As Hochschild points out, “Louisiana is a classic red state. In 2016, it’s ranked the poorest in the nation and the worst as well in education, health and the overall welfare of its people It also has the second-highest male incidence of cancer and is one of the country’s most polluted states.” Meanwhile recent polls show Louisianans favor Trump over Hillary Clinton by at least 47% to 39%.

Racism has deep-roots in Louisiana’s White population. In 2012, only 10% of the state’s White voters cast ballots for Barack Obama, the second lowest percentage in the country. In the 1991 gubernatorial election a majority of the state’s White voters supported David Duke, a former Klansman and a neo-Nazi. Duke is currently running for the U.S. Senate in Louisiana and supporting Donald Trump for President.

Confusion, ignorance, superstition, disillusionment, a sense of displacement, longing for a past that never existed, bigotry, profound racism, some or all infect large swaths of White America. Communities in Wyoming blame “Killary” for the collapse of the coal industry. They fervently believe Trump will miraculously revive an industry replaced by other fossil fuels and with a large responsibility for global warming. The problems in their lives are real. Income and wealth inequality in the United States are growing.
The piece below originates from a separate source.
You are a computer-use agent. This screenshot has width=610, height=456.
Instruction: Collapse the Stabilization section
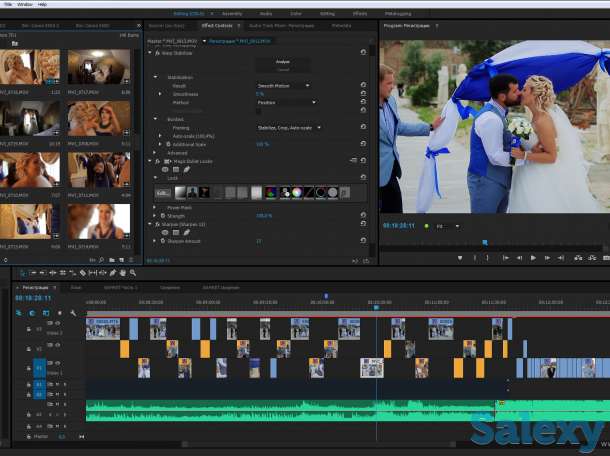pos(155,77)
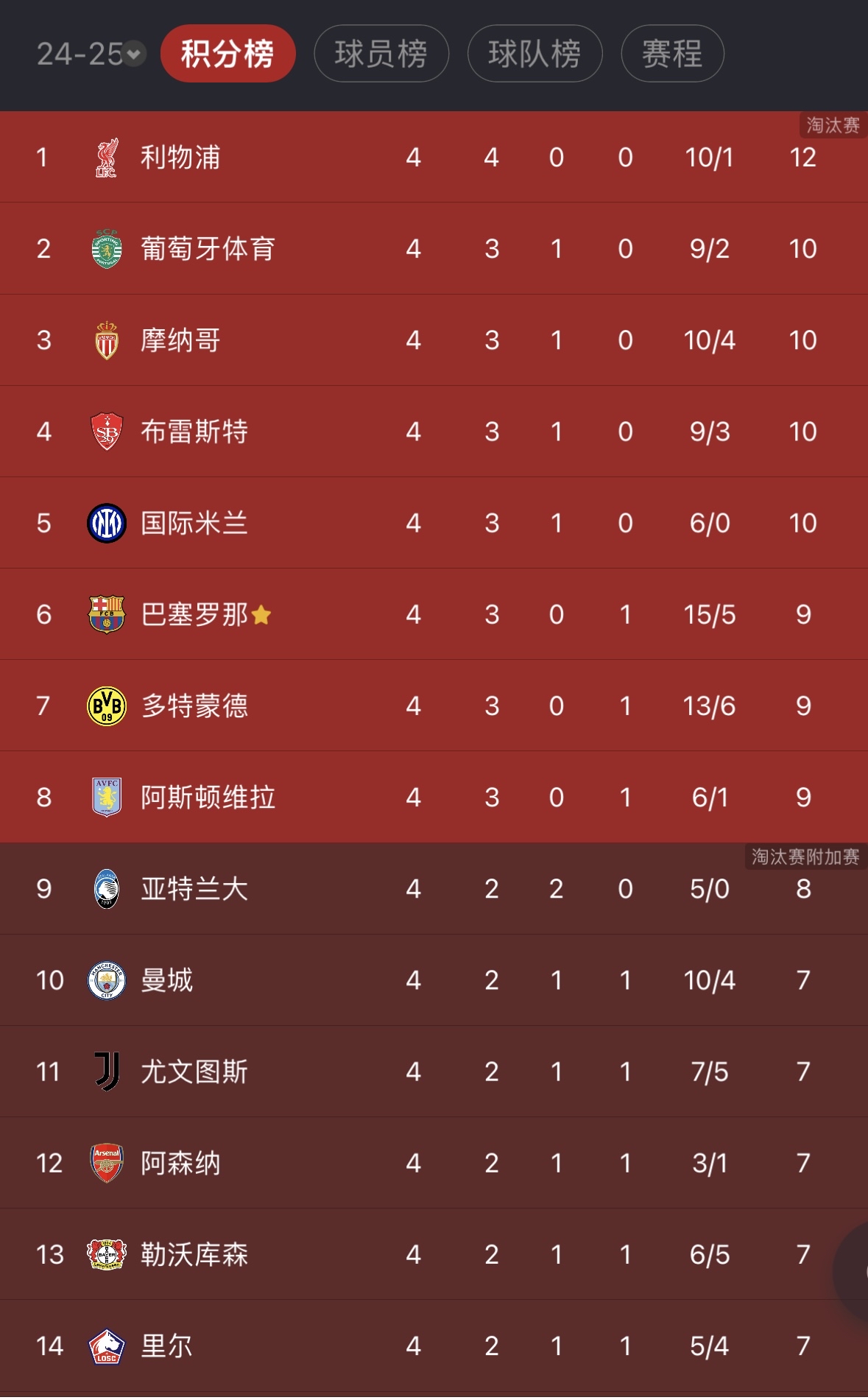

But the solutions that appeal to them are false and candidates they support are dangerous.

Hochschild believes Americans can eventually find common ground so the United States is able address problems like poverty, job loss, and environmental degradation. I hope she is right. I just don’t see how with politicians like Donald Trump, the conservative right, financiers like the Koch brothers, Fox News, and much of the Republican Party misdirecting and misusing their deep unhappiness for their political ends and the detriment of the country.

I support the multi-ethnic working-class alliance Hochschild envisions and hopes will challenge “unchecked corporate power and technological transformation.” But I also believe it will take time to build. Given its enemies, it will also be vulnerable.

Similar movements emerged as the Populists in the 1890s, the labor movement in the 1930s, and the Civil Rights movement of the 1950s and 1960s. Despite substantial achievements, each eventually faded.

If Donald Trump is elected President the United States the American people may not have the time we need to build a new progressive movement. That is why as a member of the Green Party I am voting for Hillary Clinton’s election in 2016.